Je m’accoutume en paix aux voluptés tranquilles ;
Quand la ville et ses bruits m’importunent, j’en sors ;
Tantôt, près de Paris, la Marne et ses presqu’îles,
Solitaire pieux, m’égarent sur leurs bords :

Tantôt, pour épuiser mon fond d’inquiétude,
Je vais ; le Rhin au pied de ses coteaux pendants
M’emporte ; et du séjour avec la solitude
Je reviens chaque fois plus paisible au dedans.
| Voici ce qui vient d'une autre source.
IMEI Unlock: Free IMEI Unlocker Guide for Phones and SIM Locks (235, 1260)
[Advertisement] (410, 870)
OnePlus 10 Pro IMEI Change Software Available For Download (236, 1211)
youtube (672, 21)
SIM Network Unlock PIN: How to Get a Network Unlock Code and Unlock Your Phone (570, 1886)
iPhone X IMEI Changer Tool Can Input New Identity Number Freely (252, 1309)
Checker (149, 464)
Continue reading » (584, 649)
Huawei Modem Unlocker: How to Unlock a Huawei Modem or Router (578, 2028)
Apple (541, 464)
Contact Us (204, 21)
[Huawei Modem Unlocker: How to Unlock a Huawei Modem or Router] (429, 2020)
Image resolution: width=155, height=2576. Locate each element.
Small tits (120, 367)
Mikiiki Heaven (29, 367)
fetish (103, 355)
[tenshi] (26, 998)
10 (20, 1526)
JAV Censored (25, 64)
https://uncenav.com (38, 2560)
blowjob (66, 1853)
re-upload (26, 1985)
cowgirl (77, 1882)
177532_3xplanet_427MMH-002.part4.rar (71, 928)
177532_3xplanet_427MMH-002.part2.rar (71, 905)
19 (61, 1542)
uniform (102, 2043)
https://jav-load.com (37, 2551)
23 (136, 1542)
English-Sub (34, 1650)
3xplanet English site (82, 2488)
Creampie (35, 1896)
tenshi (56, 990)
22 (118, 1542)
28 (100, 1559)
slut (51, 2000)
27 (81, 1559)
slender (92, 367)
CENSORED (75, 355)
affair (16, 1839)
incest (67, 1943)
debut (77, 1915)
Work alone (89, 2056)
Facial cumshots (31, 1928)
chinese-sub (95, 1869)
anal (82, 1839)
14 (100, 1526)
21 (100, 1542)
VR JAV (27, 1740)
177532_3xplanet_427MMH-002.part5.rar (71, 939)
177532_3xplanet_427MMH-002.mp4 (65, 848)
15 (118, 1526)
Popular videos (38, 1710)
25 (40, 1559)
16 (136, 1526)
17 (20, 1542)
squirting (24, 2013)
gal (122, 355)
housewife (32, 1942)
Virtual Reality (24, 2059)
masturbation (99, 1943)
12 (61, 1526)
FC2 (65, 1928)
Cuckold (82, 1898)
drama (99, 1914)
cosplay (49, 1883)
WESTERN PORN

Et mon vœu le plus cher serait, on peut le croire,
D’abjurer à l’instant orgueil et vanité,
De n’être plus de ceux qui luttent pour la gloire,
Mais de cacher mon nom sous un toit écarté,

Où mon plus haut rosier montant à ma fenêtre
Rejoindrait le jasmin qui viendrait au-devant ;
Où je respirerais l’esprit divin du Maître
Dans le bouton en fleur, dans la brise et le vent ;

Où, vers le soir, à l’heure où la terre est muette,
Près de ma bien-aimée, en face du couchant,
Entendant, sans la voir, le chant de l’alouette,
Je dirais : « Douce amie, écoutons bien ce chant ;

« C’est ainsi que la voix du bonheur nous arrive,
« Peu bruyante, lointaine et nous venant du ciel ;
« Il faut qu’à la saisir l’âme soit attentive,
« Que tout fasse silence en notre cœur mortel. »

Or, pour qui ne souhaite ici-bas pour lui-même
Que la paix du dedans, et n’a point d’autre vœu
Sinon qu’au genre humain, à ses frères qu’il aime,
S’étende cette paix, — pour celui-là, mon Dieu !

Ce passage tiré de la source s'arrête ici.